Today, we invent vacuum. The University of Houston's College of Engineering presents this series about the machines that make our civilization run, and the people whose ingenuity created them.

The saying, nature abhors a vacuum, had become a major contemplation object for natural philosophers by the early 17th century. They were holding it up to the light trying to see what it revealed about the nature of things. Nature demonstrates her abhorrence clearly enough when you use a drinking straw. Nature tries to get rid of the vacuum by driving liquid up the straw.

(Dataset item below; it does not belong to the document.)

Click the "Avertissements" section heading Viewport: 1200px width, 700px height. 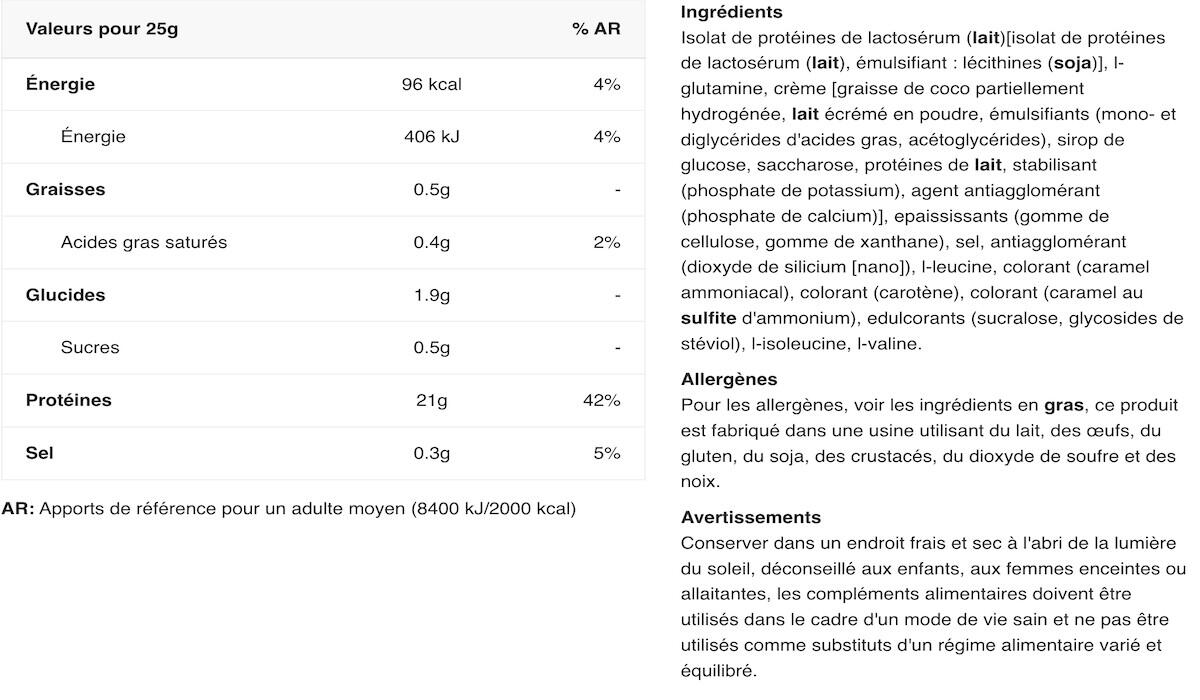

The story is told about a group of Florentine engineers trying to suck water up from a deep sump. Try as they would, they couldn't get the water to rise more than thirty-two feet. You and I know that atmospheric pressure can't push water any further; but seventeenth-century engineers had no way of knowing that. So they went to Galileo and asked what was going on. Galileo wryly replied that nature's abhorrence didn't appear to extend beyond thirty-two feet.

Actually, Galileo had, himself, been trying to understand air pressure and vacuum by then. In 1641, three months before he died, he'd hired a young assistant named Evangelista Torricelli to help him. Two years later Torricelli invented the barometer, and he gave us a good estimate of atmospheric pressure. We honor Torricelli today by naming the Torr, a unit of pressure, after him.

Meantime, Otto von Guericke, an influential citizen of Magdeburg in Saxony, had grown increasingly interested in the atmosphere. Von Guericke had studied both Galileo's and Torricelli's work, but he was also involved in the administration of the city of Magdeburg. In fact, he was elected its mayor in 1647. About that same time he invented a vacuum pump, and what he did with it was spectacular.

In 1654 he gave the citizens of Magdeburg a remarkable lesson in the force of the atmosphere. He machined two hollow hemispheres, twenty inches in diameter, so they fit snuggly into a sealed sphere. He pumped the air out of it. Then he put sixteen horses, eight on each side, to the task of pulling the halves apart. The horses couldn't, of course. It would've taken a force of over two tons to separate the halves.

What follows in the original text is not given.